Here's my perception: you are wanting to protect your daughter from someone you thought, in your own way, you were protecting from less than active parents. Of course you are going to be supportive to your daughter, but beyond that is it possible your gut reaction to the other little girl is coming from a place where you feel betrayed?

Kids weave in and out of friendships and say hurtful things (yup, even your daughter from time to time because she is human). When people say to let the girls work it out I don't think they mean you shouldn't play a role in a solution process. But what that solution process looks like might mean remaining supportive to your daughter and helping her to be resilient in forming new friendships without ruminating too much on the hurt. It's good to acknowledge and understand the hurt, and maybe help your daughter understand the hurt. But beyond that...what now? Surely feuling the hurt with who's to blame for what isn't going to contribute to resiliency and maybe fostering and promoting her positive relationships will help her through this tough time.

We don't know why the other little girl is acting the way she is and to guess is just speculation. What we do know is that she has redeamable qualities or you yourself wouldn't be so hurt. And what we also know is that an adult she had formed a healthy attachment with has expressed some hurtful things to her...you had good intentions but the power dynamics involved make what you said to her hurtful for her. Is it possible that she is still a wonderful little girl entering a confusing age with little emotional support from home and is mis-stepping with her peers because that's simply what confusion looks like and acts like? Is it possible to love and support your daughter without discarding your kindness to the other little girl you once lovingly took under your wing?

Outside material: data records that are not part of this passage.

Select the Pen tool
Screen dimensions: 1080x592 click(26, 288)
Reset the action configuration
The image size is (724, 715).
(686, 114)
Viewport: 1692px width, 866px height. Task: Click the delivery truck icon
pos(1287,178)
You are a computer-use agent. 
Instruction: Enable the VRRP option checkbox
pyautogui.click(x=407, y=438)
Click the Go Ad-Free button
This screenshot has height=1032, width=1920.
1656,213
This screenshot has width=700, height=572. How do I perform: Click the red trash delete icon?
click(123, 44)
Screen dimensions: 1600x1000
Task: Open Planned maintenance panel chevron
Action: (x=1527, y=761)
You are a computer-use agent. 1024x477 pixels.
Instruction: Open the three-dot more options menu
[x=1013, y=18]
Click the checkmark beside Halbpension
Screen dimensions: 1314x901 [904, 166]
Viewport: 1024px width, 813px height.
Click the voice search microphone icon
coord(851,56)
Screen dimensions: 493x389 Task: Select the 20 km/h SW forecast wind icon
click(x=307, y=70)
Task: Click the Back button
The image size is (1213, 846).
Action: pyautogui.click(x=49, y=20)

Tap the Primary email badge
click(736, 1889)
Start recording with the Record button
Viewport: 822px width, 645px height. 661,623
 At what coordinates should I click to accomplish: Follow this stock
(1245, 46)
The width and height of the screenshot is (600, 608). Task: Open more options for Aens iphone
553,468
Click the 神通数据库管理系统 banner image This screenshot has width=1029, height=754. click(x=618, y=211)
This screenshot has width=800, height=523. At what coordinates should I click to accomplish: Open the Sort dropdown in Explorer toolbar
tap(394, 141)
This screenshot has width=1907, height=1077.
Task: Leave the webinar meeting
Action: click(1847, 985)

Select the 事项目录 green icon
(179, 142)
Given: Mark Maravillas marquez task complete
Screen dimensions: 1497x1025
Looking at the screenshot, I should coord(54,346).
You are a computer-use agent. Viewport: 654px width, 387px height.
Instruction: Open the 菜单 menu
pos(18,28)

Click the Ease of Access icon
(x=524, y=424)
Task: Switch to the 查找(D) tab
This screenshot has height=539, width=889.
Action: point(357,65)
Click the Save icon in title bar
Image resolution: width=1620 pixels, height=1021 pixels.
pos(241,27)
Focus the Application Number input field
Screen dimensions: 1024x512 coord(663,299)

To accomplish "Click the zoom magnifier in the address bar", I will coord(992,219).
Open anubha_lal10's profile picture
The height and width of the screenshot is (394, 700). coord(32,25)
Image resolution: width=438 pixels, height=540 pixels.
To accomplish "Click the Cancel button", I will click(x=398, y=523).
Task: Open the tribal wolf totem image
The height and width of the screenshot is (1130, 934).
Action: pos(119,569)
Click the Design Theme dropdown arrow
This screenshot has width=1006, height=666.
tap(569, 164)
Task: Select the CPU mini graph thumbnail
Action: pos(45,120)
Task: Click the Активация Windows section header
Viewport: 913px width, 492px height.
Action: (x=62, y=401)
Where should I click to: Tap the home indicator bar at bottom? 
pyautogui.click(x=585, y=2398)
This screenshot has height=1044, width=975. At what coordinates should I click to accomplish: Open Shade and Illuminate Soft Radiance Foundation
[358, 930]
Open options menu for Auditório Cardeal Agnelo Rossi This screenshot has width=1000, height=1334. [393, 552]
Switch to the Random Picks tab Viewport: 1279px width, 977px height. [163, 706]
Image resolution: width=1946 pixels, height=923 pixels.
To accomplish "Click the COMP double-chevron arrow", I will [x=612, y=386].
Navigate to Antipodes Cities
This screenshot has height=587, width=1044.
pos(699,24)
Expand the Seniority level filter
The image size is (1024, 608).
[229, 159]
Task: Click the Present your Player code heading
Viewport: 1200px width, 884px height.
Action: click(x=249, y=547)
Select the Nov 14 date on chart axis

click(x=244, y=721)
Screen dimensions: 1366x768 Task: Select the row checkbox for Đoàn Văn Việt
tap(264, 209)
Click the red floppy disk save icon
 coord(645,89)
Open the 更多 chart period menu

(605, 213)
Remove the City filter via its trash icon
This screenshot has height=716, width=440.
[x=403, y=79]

(These are not rhetorical questions)

What an amazing role model you are in a wonderful position to be in if you could find a way to demonstrate love and acceptance...people are free to take space and even say mean things without being cast asside...right? I'm assuming this is something your church might discuss some?

The point is, being there for your daughter doesn't require taking sides, it simply requires being there when times are tough. Who's to say your daughter might not learn to use blame as a coping strategy instead of positive interactions with multiple people...and wouldn't that be a shame to watch her mature into?

I think the role of children is to focus on specifics to learn patterns of understanding as they age and the role of parent is to assist children in learning the bigger picture stuff so they can grow away from drama and towards secure relationships.

I say this all with love and hope it is helpful:)

A.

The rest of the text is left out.